Знаменательно, что христианин Вейнберг порицал евреев-ренегатов. Его отношение к выкрестам благожелательным назвать трудно. Об этом можно судить по резко осуждающему тону, которым он говорит о таком "фальшивом шаге" своего литературного кумира Генриха Гейне. Слабыми, не выдерживающими строгой критики называет Вейнберг ссылки великого поэта на то, что "крещение представляет собою билет для входа в европейскую культуру". Негоже было Гейне страшиться вздорных насмешек над его "жидовством", которые исходили лишь от невежественного, обскурантного меньшинства. И ведь совсем скоро немецкий поэт пожалел о содеянном. "Не глупо ли, — писал Гейне. — Едва я выкрестился — меня ругают как еврея... Я ненавидим теперь одинаково евреями и христианами. Очень раскаиваюсь, что выкрестился: мне от этого не только не стало лучше жить, но напротив того — с тех пор нет у меня ничего, кроме неприятности и несчастия... Когда еврей, сын религии, не только удовлетворящей его идеальным потребностям, но и обуславливающей всю его жизнь, меняет её на другую, то для него эта перемена означает разрыв не только с его прошедшим, но и со всем его внутренним существом. Ни одна религия не проникает в плоть и кровь человека, как еврейская. От этого ни один выкрестившийся еврей, при всём своём желании, не становится вполне христианином: новая религия, как вода, которою окрестили его, остаётся только на его поверхности. И по той же самой причине выкреститься так тяжело для всякой благородной натуры; еврей, делающий этот шаг охотно и весело, часто не что иное, как плут, настолько проникнутый страстью к торгашеству, что на свою веру он смотрит как на товар". Перевод этого текста Гейне безошибочно указывает на внутренние, глубинные чувства и мысли самого Вейнберга.

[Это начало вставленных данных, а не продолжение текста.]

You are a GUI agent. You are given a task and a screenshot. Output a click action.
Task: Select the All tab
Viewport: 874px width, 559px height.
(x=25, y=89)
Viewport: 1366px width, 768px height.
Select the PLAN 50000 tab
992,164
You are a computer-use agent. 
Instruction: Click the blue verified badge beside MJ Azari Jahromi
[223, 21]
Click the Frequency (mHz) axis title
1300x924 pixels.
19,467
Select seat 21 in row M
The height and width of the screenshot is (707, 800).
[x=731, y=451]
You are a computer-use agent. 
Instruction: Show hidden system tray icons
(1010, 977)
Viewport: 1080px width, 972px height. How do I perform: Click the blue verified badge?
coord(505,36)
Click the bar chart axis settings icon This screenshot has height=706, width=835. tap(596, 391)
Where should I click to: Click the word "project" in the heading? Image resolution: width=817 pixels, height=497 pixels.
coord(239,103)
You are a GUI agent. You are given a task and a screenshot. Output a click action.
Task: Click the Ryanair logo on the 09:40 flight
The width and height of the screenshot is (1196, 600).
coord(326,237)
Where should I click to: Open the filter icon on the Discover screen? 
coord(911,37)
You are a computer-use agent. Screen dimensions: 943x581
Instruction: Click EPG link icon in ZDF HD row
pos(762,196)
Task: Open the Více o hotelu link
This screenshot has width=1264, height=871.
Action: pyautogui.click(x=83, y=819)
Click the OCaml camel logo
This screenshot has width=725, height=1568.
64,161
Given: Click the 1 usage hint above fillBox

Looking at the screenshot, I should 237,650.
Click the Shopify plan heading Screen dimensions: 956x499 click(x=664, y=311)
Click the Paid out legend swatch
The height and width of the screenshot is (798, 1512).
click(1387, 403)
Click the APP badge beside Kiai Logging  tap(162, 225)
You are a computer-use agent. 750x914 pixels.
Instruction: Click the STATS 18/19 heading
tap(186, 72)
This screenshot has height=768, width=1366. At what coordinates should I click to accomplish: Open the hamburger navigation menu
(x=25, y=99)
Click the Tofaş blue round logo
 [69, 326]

Он перевёл некоторые "Галицийские рассказы" писателя из Львова Натана Самуэли (1846-1921), отличавшиеся острой наблюдательностью и мягким юмором и направленные против ренегатства молодого поколения. Критик Семён Дубнов в статье "Еврейско-галицийские рассказы Н. Самуэли" (Восход, 1885, кн. 11) высоко оценил повествовательное мастерство этого писателя, его умение выбрать "типическое лицо и характерный момент".
Огромный интерес представляет и материал Вейнберга "Из переписки английской дамы о еврействе и семитизме" (Восход, 1884, кн. 1-3), посвящённый положению иудеев в современной Европе. Автор отмечает агностицизм и прагматизм среди некоторых евреев, желавших крестить своих детей, чтобы избавить их от "всяких столкновений". Речь идёт об особом типе людей без рода и племени, "для которых еврейство и христианство представляются равно ничтожными нулями; они с одинаковым равнодушием перешли бы в ислам или буддизм, лишь бы освободиться от общественного гнёта и беспрепятственно наслаждаться житейскими благами. Как только еврейство служит им помехой в карьере, эти люди „ползут к кресту“. Между тем, в иудейской религии заключено нечто, дающее необыкновенную силу сопротивления, что делает евреев народом апостольским, призванным дать пример, как сохранить жизненную энергию".
Литераторы аттестовали Петра Исаевича как "рыцаря духа", "сеятеля разумно-доброго", служившего русской словесности самозабвенно, "с исключительной искренностью и самоотверженной чистотой". Но его заслуга и в том, что зарубежная литература, в том числе на еврейскую тему, заговорила на русском языке, став достоянием отечественного читателя. В некрологе об этом замечательном по широте и многогранности деятеле перефразируются слова из шекспировского "Гамлета": "Писатель он был". Что же, безусловно, русский писатель и переводчик Пётр Вейнберг обогатил и духовную жизнь российского еврейства.